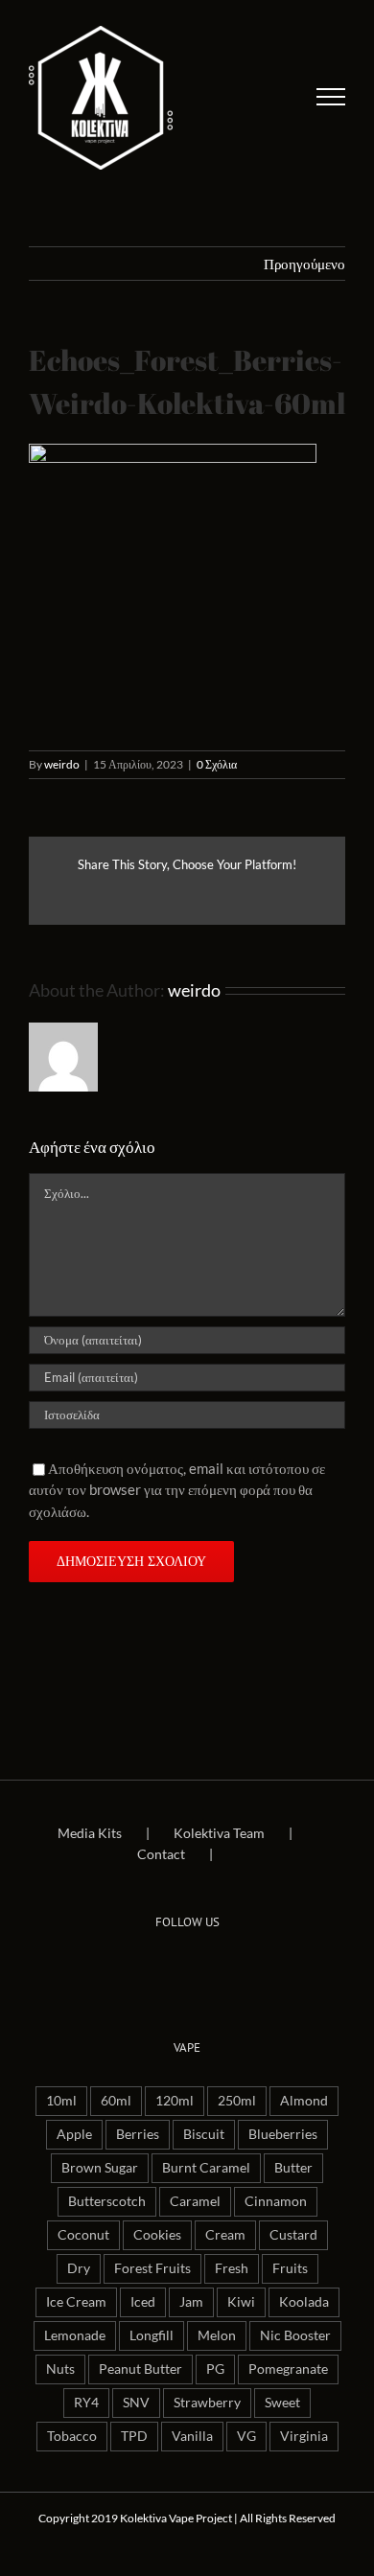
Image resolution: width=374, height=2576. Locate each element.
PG (215, 2369)
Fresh (231, 2268)
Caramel (195, 2201)
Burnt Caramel (206, 2167)
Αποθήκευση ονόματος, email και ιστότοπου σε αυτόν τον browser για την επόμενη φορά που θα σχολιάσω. (177, 1490)
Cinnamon (276, 2201)
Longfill (151, 2335)
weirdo (62, 764)
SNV (136, 2402)
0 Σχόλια (217, 764)
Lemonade (74, 2335)
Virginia (304, 2436)
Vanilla (192, 2436)
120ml (174, 2100)
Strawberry (207, 2402)
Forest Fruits (152, 2268)
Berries (137, 2134)
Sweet (282, 2402)
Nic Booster (295, 2335)
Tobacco (72, 2436)
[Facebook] (160, 1968)
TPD (134, 2436)
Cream (225, 2234)
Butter (293, 2167)
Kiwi (241, 2302)
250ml (237, 2100)
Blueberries (282, 2134)
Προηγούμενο (304, 263)
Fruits (290, 2268)
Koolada (304, 2302)
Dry (78, 2268)
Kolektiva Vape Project (176, 2518)
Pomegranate (288, 2369)
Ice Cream (76, 2302)
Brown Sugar (99, 2167)
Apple (74, 2134)
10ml (61, 2100)
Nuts (60, 2369)
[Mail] (214, 1968)
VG (246, 2436)
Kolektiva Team (219, 1833)
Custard (293, 2234)
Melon (217, 2335)
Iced (142, 2302)
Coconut (83, 2234)
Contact (161, 1854)
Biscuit (203, 2134)
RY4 (86, 2402)
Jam (191, 2302)
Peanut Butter (140, 2369)
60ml (116, 2100)
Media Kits (90, 1833)
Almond (304, 2100)
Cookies (157, 2234)
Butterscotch (107, 2201)
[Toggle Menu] (331, 96)
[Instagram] (187, 1968)
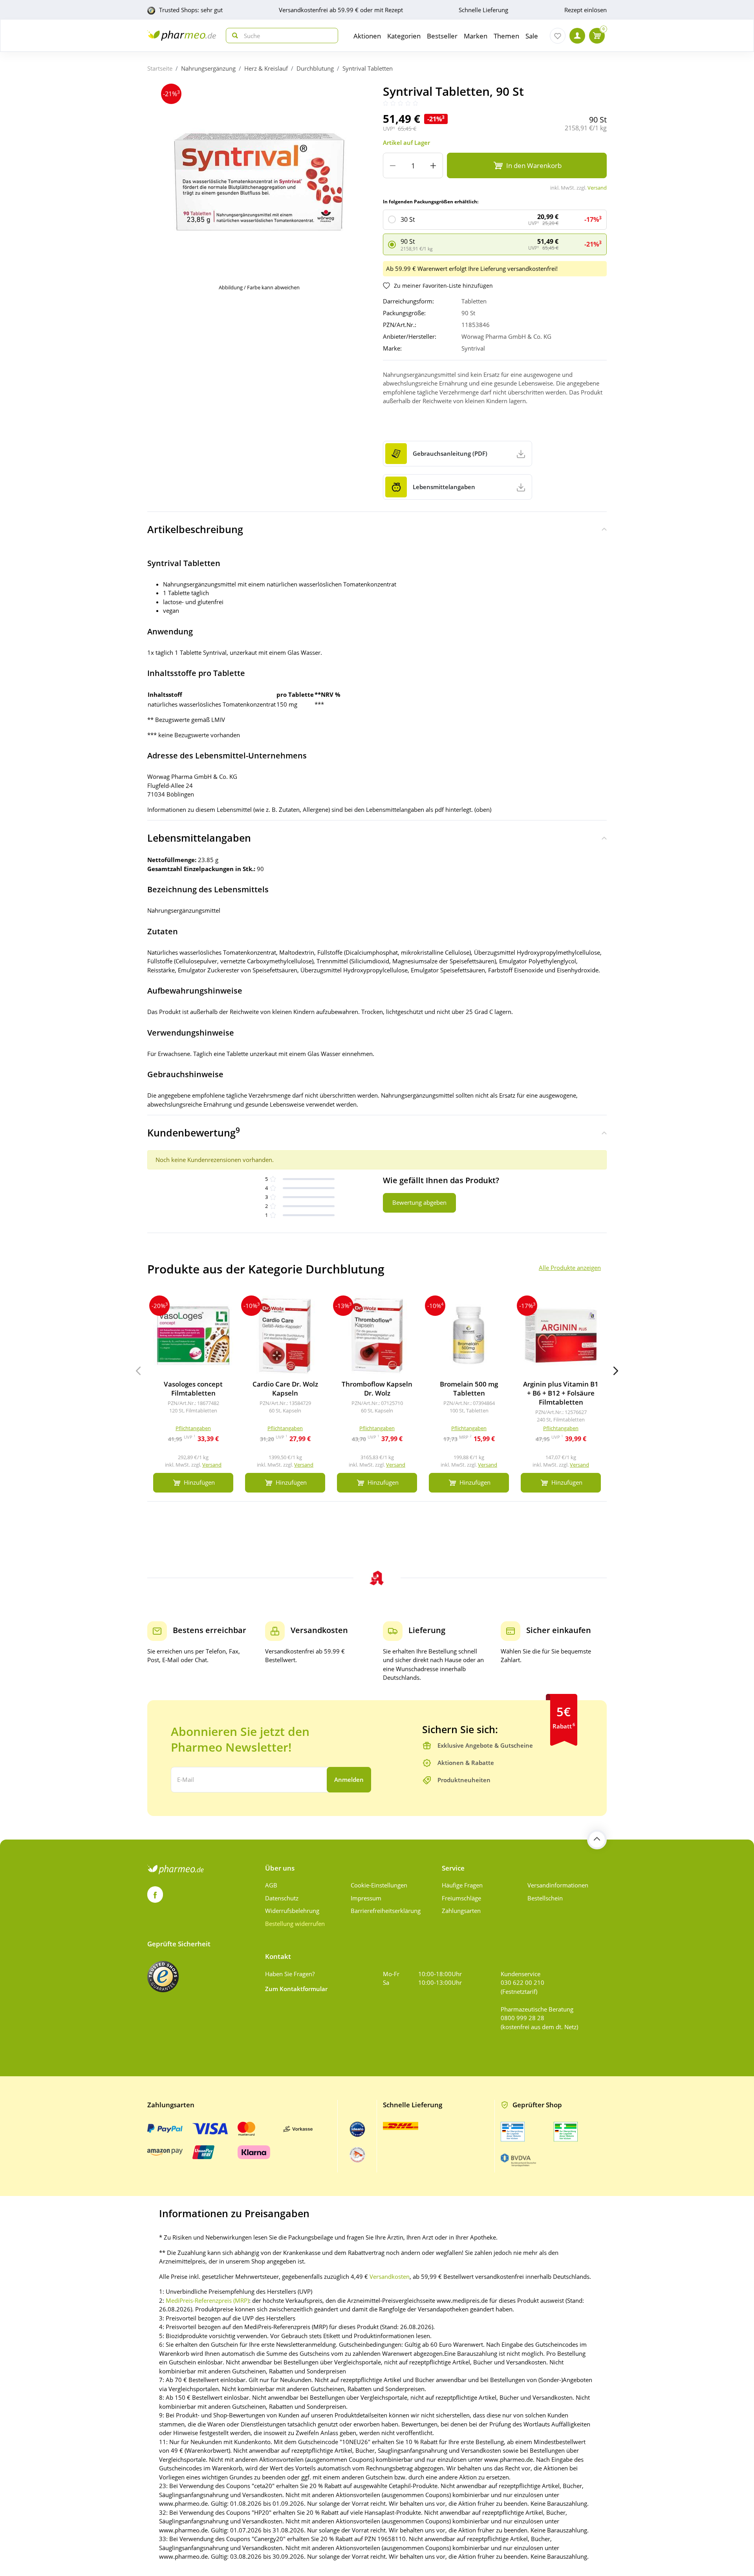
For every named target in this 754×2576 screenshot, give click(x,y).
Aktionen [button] (367, 35)
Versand (597, 187)
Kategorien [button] (404, 35)
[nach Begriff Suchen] (233, 35)
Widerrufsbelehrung (292, 1911)
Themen (506, 35)
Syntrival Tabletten (367, 68)
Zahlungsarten (461, 1911)
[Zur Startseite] (181, 35)
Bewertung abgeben (419, 1202)
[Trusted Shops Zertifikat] (163, 1976)
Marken (475, 35)
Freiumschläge (461, 1898)
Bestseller (442, 35)
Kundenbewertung (193, 1132)
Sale (531, 35)
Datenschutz (281, 1898)
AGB (271, 1885)
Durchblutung (315, 68)
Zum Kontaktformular (296, 1989)
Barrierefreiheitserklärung (386, 1911)
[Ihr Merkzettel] (558, 36)
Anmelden (349, 1779)
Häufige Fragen (462, 1885)
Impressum (366, 1898)
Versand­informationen (557, 1885)
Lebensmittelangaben (199, 837)
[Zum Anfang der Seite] (597, 1839)
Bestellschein (545, 1898)
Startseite (159, 68)
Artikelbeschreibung (195, 529)
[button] (615, 1371)
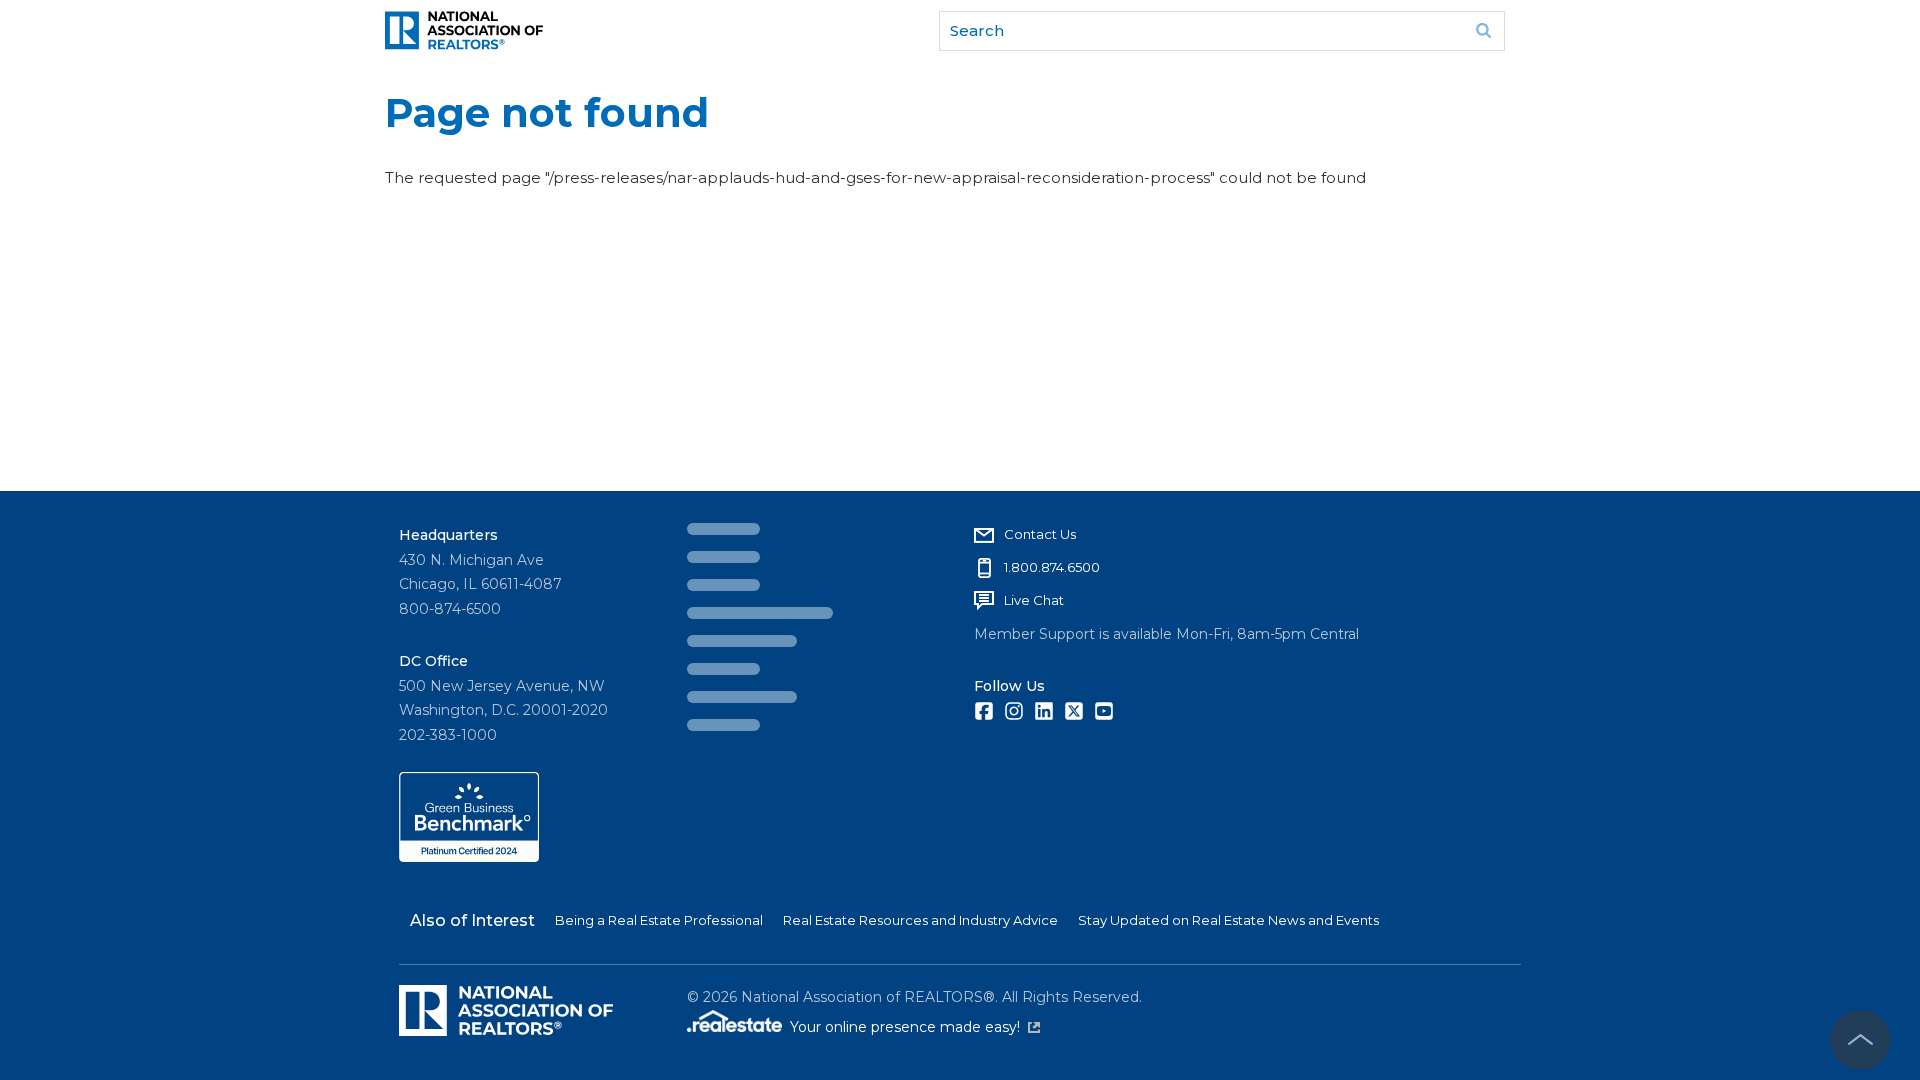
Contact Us (753, 534)
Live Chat (747, 600)
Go (1483, 31)
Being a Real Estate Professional (659, 920)
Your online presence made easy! (915, 1027)
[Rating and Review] (469, 857)
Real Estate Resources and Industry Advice (920, 920)
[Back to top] (1860, 1040)
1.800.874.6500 (765, 567)
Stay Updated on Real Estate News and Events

**REQUIRED ACTION**
Would you reproduce the lines above exactly, without carrying over the pictures?

**WRITTEN RESPONSE**
Image resolution: width=374, height=2576. Locate each element.
PG (215, 2369)
Fresh (231, 2268)
Caramel (195, 2201)
Burnt Caramel (206, 2167)
Αποθήκευση ονόματος, email και ιστότοπου σε αυτόν τον browser για την επόμενη φορά που θα σχολιάσω. (177, 1490)
Cinnamon (276, 2201)
Longfill (151, 2335)
weirdo (62, 764)
SNV (136, 2402)
0 Σχόλια (217, 764)
Lemonade (74, 2335)
Virginia (304, 2436)
Vanilla (192, 2436)
120ml (174, 2100)
Strawberry (207, 2402)
Forest Fruits (152, 2268)
Berries (137, 2134)
Sweet (282, 2402)
Nic Booster (295, 2335)
Tobacco (72, 2436)
[Facebook] (160, 1968)
TPD (134, 2436)
Cream (225, 2234)
Butter (293, 2167)
Kiwi (241, 2302)
250ml (237, 2100)
Blueberries (282, 2134)
Προηγούμενο (304, 263)
Fruits (290, 2268)
Koolada (304, 2302)
Dry (78, 2268)
Kolektiva Vape Project (176, 2518)
Pomegranate (288, 2369)
Ice Cream (76, 2302)
Brown Sugar (99, 2167)
Apple (74, 2134)
10ml (61, 2100)
Nuts (60, 2369)
[Mail] (214, 1968)
VG (246, 2436)
Kolektiva Team (219, 1833)
Custard (293, 2234)
Melon (217, 2335)
Iced (142, 2302)
Coconut (83, 2234)
Contact (161, 1854)
Biscuit (203, 2134)
RY4 (86, 2402)
Jam (191, 2302)
Peanut Butter (140, 2369)
60ml (116, 2100)
Media Kits (90, 1833)
Almond (304, 2100)
Cookies (157, 2234)
Butterscotch (107, 2201)
[Toggle Menu] (331, 96)
[Instagram] (187, 1968)
For every named target in this 754×2576 screenshot, give click(x,y).
Aktionen [button] (367, 35)
Versand (597, 187)
Kategorien [button] (404, 35)
[nach Begriff Suchen] (233, 35)
Widerrufsbelehrung (292, 1911)
Themen (506, 35)
Syntrival Tabletten (367, 68)
Zahlungsarten (461, 1911)
[Zur Startseite] (181, 35)
Bewertung abgeben (419, 1202)
[Trusted Shops Zertifikat] (163, 1976)
Marken (475, 35)
Freiumschläge (461, 1898)
Bestseller (442, 35)
Kundenbewertung (193, 1132)
Sale (531, 35)
Datenschutz (281, 1898)
AGB (271, 1885)
Durchblutung (315, 68)
Zum Kontaktformular (296, 1989)
Barrierefreiheitserklärung (386, 1911)
[Ihr Merkzettel] (558, 36)
Anmelden (349, 1779)
Häufige Fragen (462, 1885)
Impressum (366, 1898)
Versand­informationen (557, 1885)
Lebensmittelangaben (199, 837)
[Zum Anfang der Seite] (597, 1839)
Bestellschein (545, 1898)
Startseite (159, 68)
Artikelbeschreibung (195, 529)
[button] (615, 1371)
Contact Us (753, 534)
Live Chat (747, 600)
Go (1483, 31)
Being a Real Estate Professional (659, 920)
Your online presence made easy! (915, 1027)
[Rating and Review] (469, 857)
Real Estate Resources and Industry Advice (920, 920)
[Back to top] (1860, 1040)
1.800.874.6500 (765, 567)
Stay Updated on Real Estate News and Events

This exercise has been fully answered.